Installing pylibmc on Heroku

That which is not documented will cause you grief

pylibmc is a memcached client for Python. It’s a requirement for adding caching with memcached to a Python application, like a Django project. However you can find several instances where people have had difficulty installing it on Heroku.

The solution is actually mentioned in that first link, but I missed the significance of it until checking out the buildback source code.

The problem I was having, and all of these others folks, too, is that I was using multiple pip requirements files. As you can see on line 2, the buildback checks for pylibmc in one place, requirements.txt, the base file. My root requirements.txt was used only to inlclude requirements/production.txt. pylibmc was never detected, so libmemcached was never bootstrapped, and install failed. The solution is just moving this requirement to the base file.

Instead of:

-r requirements/production.txt

The requirements.txt file now looks like this:

pylibmc==1.3.0
-r requirements/production.txt

About multiple requirements files

One response to this problem was that multiple pip requirements files add more ‘overhead’ and breaks dev/production parity.

I fail to see what kind of overhead a few well organized requirements add to a project. If nothing else, it’s extremely convenient to be able to break out app requirements from development requirements. For a Django project, the core requirements would go into a requirements/base.txt file and requirements like Sphinx (you do document, right?) and flake8 go into a requirements/test.txt file. This lets you tell other developers to install from one pip requirements file, instead of checking off each that they need. Same with a CI server.
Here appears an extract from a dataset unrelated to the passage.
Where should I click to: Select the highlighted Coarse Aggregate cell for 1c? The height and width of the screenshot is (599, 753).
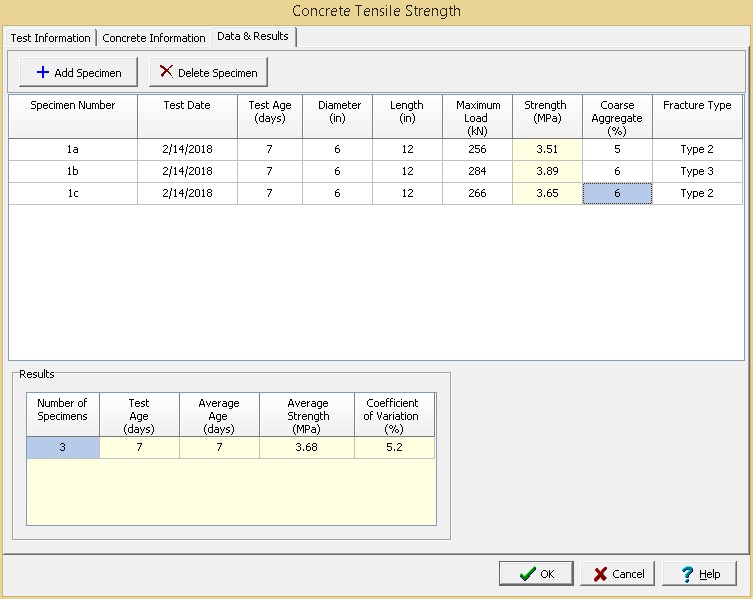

As for dev/production parity, this shouldn’t be a concern for the aforementioned requirements. Especially when slug size is a potential concern on Heroku, don’t install stuff in production you don’t need to run the application. It’s as simple as that. And on some teams, some projects, breaking that perfect dev/production parity might be acceptable. This is a tradeoff between environment parity and environment overhead. Mac to Linux already breaks this parity, so you need to assume you’re working with VM’s, e.g. Vagrant, using the same OS at your target production system. That’s a brilliant idea, but for simpler, short-run projects not always necessary.

Update: the excellent folks at Memcachier have since updated their documentation to make this explicit.